Rhyolite, Death Valley: A Ghostly Town… The National Park Series

A ghost sign for Rhyolite, Nevada. Look closely and you will see ghostly letters of the town's name imposed over the name of a long forgotten casino.

The wind was cold with the whispers of forgotten ghosts. We put on our Jackets to fight the chill; Bone found a horseshoe for good luck. We had made a detour to visit the old Ghost Town of Rhyolite on the way into Death Valley National Park from the small town of Beatty in Nevada.

The Peripatetic Bone, who was originally part of a horse just above the hoof, tries on a horseshoe for good luck.

Gold was discovered in the area in 1904. A boomtown sprang out of the desolate desert.
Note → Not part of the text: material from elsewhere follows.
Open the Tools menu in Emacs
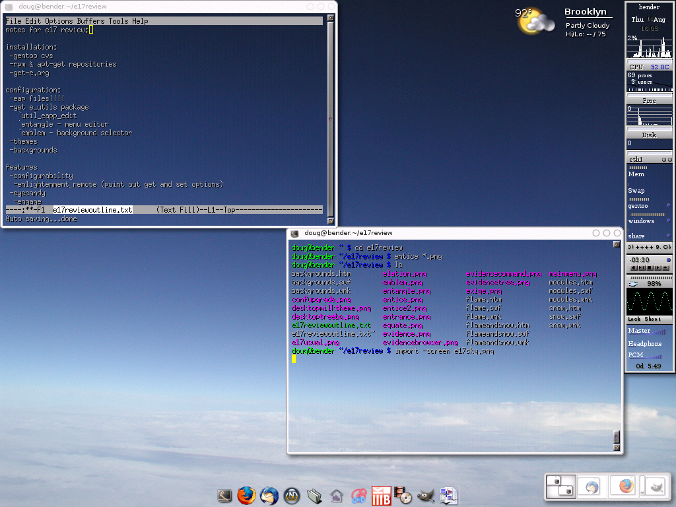Viewport: 676px width, 507px height. 118,21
Soon there was a school, a bank and even an opera house. The sound of “batter up” could be heard on weekend days and arias on weekend nights. Women flowed in from San Francisco to accommodate the town’s red light district.

Can you hear the children playing?

The town bank.

There was even an ice cream parlor and a house made from 50,000 beer and liquor bottles, which says something about the quantity of liquor consumed in town.

A house built with 50,000 bottles of beer and booze: light, insulation and a doozy of a hangover.

In 1907, electricity came to Rhyolite. It was the same year a financial crisis announced the beginning of the end for the town. Mines started to close, banks failed, and the newspaper went out of business. The lights were shut off in 1916. The boom was over.

A few skeletons of buildings and the bottle house are all that remain today. If you are in the neighborhood be sure to stop by. The ghosts will appreciate your visit. There is also a fascinating sculpture garden located next to Rhyolite that I will blog about next in my National Park/Death Valley series.

Long abandoned vehicles provide great photo opportunities but this one was missing something critical. And no, I don't mean engine...

A hood ornament.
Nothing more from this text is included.